Carissa focused on the nurse, “Yes?” It was the first thing she had said since hitting the floor.  “Hey, Mr. Gilbert.”

“Good morning, Carissa.” He smiled.

“Your lips are dry, your pulse is high, and I can hear your stomach from down the hall.  Did you eat this morning?”

“Umm…I don’t think so.”  Carissa said, still visibly loopy.

“You should have.  Help me get her to the cafeteria,” the nurse said pointing at Mr. Gilbert.
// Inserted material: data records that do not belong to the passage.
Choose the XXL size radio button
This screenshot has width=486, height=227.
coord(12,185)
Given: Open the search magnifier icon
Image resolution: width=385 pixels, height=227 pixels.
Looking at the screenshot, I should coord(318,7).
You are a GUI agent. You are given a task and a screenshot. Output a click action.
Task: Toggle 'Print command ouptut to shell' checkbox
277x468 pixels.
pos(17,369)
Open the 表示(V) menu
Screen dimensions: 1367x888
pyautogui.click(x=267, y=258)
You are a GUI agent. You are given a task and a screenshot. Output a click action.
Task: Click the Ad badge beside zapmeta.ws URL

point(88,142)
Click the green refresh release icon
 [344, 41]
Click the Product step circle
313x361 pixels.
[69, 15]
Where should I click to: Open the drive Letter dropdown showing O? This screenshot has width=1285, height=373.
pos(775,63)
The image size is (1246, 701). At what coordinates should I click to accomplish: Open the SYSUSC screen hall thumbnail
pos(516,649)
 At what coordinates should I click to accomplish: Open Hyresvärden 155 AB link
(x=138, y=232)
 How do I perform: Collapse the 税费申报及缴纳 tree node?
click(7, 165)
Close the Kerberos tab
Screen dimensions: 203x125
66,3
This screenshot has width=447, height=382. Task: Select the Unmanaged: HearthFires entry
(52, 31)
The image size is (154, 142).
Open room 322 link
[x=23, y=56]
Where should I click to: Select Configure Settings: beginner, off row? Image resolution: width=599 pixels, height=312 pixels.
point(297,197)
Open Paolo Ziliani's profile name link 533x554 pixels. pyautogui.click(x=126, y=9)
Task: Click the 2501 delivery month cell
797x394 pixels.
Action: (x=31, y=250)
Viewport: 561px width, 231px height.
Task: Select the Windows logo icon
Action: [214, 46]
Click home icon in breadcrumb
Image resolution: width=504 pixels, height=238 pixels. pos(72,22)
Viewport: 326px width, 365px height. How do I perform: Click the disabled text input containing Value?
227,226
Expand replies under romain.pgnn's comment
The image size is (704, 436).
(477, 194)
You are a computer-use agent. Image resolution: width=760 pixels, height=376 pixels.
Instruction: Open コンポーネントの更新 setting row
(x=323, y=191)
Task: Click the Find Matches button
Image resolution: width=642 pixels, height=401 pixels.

They lifted Carissa off the floor.  “Here, eat this,” Mr. Gilbert pulled a tootsie roll out of his pocket.  Carissa smiled as she chewed.

 

After the nurse felt that Carissa had eaten enough breakfast and that her blood sugar had sufficiently risen, which she gauged in the color of Carissa’s lips, she took Carissa to the nurse’s office for a “more thorough check up.”  The nurse poked, squeezed, prodded, pressed, and shined a light in every hole she was legally allowed to look in at school and by her state license.    Carissa felt a little like a pet and a lot like a subject and now the humiliation was setting in.  In the middle of all the bodily intrusions, “I’m Nurse Jan. Better known as The Nurse.”

The Nurse took careful notes, looked back over them, then clenched her teeth on her pen. She then rolled her chair to her desk and started typing.  Although the monitor was facing away from Carissa, she could see it in the mirror on the back of the office door. 
Google!
Carissa’s chuckle was audible, however. 

“You can diagnose anything on Google, if you know what you’re looking for,” The Nurse said.

“I’m sorry,” Carissa was still half-laughing.

“Okay.  You, young lady, either had low blood sugar cause you didn’t eat breakfast, an anxiety attack or both.  You feel your lips or fingers tingling earlier?”  The nurse rolled from her monitor back to Carissa.  “Well?”